From a marketing perspective, there are pros and cons around user experience, reporting and data. Email experts have been quick to spin as to why this is good for the industry. However, it's important to consider why image-based emails are bad for your program. Specifically, the long-held practice of sending single image emails.
So now that Gmail is allowing images by default, we can all go back to sending single image emails, right? Wrong, and here's why:
Other email clients
Gmail isn't your whole list. There are still a number of email clients that block images by default, including older versions of Outlook, Thunderbird and many mobile clients. In those cases, your email recipients could be looking at what appears to be an empty email.

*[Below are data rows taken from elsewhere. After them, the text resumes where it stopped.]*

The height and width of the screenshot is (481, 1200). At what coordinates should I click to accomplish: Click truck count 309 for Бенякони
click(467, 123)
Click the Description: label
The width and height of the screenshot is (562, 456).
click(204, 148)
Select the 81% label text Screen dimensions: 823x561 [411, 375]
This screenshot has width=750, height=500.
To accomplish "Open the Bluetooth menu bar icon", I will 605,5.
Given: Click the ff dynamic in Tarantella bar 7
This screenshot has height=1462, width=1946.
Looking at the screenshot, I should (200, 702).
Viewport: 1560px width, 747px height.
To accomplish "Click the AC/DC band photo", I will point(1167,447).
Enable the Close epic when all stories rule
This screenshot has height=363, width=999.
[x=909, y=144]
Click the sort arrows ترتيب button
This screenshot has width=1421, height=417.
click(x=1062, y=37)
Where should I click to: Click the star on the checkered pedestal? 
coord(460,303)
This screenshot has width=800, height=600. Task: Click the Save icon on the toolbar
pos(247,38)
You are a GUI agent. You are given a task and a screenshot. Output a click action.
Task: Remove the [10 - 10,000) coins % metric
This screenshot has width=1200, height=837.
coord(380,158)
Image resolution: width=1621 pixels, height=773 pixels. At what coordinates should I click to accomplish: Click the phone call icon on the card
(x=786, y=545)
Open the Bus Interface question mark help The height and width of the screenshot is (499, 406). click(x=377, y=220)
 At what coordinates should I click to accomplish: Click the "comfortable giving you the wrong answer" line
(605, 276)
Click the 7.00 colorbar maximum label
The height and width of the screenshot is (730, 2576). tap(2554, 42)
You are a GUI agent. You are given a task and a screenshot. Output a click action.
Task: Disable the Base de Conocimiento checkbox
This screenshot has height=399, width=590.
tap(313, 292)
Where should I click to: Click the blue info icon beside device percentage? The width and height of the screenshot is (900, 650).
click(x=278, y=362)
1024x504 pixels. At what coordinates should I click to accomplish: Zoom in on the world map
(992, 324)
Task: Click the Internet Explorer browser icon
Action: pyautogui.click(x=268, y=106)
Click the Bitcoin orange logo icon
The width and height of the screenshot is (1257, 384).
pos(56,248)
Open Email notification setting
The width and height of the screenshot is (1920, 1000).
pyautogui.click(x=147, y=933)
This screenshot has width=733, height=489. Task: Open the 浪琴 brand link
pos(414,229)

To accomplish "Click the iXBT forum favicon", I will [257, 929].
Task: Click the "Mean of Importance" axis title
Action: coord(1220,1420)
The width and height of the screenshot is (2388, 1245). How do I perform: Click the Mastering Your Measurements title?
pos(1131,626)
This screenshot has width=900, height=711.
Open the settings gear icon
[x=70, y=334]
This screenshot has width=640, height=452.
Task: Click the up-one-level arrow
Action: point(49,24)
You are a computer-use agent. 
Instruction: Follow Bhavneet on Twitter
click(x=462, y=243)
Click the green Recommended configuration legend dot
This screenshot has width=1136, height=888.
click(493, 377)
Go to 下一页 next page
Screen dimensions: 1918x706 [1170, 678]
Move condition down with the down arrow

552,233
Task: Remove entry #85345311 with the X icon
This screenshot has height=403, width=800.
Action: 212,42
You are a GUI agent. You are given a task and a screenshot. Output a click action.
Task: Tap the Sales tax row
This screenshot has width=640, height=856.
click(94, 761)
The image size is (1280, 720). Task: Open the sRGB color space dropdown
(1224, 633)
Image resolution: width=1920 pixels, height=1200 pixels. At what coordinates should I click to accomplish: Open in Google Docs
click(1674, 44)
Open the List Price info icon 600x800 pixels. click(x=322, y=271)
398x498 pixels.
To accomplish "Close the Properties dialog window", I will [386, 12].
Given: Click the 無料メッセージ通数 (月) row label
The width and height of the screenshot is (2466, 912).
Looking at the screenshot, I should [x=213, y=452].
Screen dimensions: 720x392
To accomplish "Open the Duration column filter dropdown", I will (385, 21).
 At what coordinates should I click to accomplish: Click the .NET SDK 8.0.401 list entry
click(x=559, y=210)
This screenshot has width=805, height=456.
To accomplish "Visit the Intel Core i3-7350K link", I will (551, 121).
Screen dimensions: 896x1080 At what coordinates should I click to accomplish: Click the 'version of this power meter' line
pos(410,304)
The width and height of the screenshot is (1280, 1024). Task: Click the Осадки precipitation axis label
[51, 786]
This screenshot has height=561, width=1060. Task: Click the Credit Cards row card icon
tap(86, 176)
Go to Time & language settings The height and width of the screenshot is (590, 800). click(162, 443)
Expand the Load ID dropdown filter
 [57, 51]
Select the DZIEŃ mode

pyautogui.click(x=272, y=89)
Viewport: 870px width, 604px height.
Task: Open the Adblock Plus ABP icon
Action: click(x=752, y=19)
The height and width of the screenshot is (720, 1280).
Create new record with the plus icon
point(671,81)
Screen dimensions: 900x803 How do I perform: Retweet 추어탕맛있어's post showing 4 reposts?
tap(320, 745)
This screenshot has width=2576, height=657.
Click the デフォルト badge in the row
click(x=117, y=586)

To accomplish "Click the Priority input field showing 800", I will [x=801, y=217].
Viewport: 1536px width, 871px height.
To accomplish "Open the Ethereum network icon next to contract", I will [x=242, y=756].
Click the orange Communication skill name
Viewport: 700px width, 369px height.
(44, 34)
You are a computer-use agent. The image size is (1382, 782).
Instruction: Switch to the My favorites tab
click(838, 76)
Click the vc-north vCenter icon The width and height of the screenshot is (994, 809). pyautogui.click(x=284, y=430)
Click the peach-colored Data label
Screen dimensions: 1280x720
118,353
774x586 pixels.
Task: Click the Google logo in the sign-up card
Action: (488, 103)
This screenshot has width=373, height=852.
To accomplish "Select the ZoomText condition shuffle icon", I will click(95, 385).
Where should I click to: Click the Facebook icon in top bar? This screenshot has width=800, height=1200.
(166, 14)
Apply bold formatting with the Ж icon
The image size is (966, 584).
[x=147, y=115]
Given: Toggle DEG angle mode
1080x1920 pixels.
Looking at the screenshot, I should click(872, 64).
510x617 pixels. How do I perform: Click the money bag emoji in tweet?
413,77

Spam filter considerations
Some spam filters still "ding" you for low text/image ratio. Single-image emails have been around since the dawn of spam. In the early days, list managers who had collected email addresses through often-questionable means could quickly send emails on behalf of advertisers by requesting single-image creative. Spam filters quickly responded by filtering messages with a high image to text ratio.
Today, those filters have less weight when it comes to landing in the inbox, but they still affect your overall spam score and will likely land you in the spam folder in some cases.
Resources
In most companies, you're sharing your graphic design resources with other marketing channels, if not other departments. You may even be outsourcing those tasks altogether. With single-image emails, you may need to depend on a graphic designer to update your email creative or design new creative for a new campaign. By using a well-crafted template with graphic and text elements, the marketing department can update and create new email campaigns with little to no help from a graphic designer.
Rendering
Images don't resize on all devices. A HTML email campaign with a combination of text and images is more flexible to optimize for rendering across devices.
CAN-SPAM compliance information as text
No matter how you decide to handle the balance of text and images in your email, unsubscribe copy and address information should always be in text to ensure subscribers are able to see the information when images are blocked.
It's important to remember to take into consideration your list and program. Use analytics to determine the most prominent devices being used by your recipients and to what degree changes to your creative will affect engagement. Test different templates and analyze where recipients are clicking to see how and when subscribers interact with images. In the end, you'll likely determine that while there's a time and place for images, they're not a silver bullet.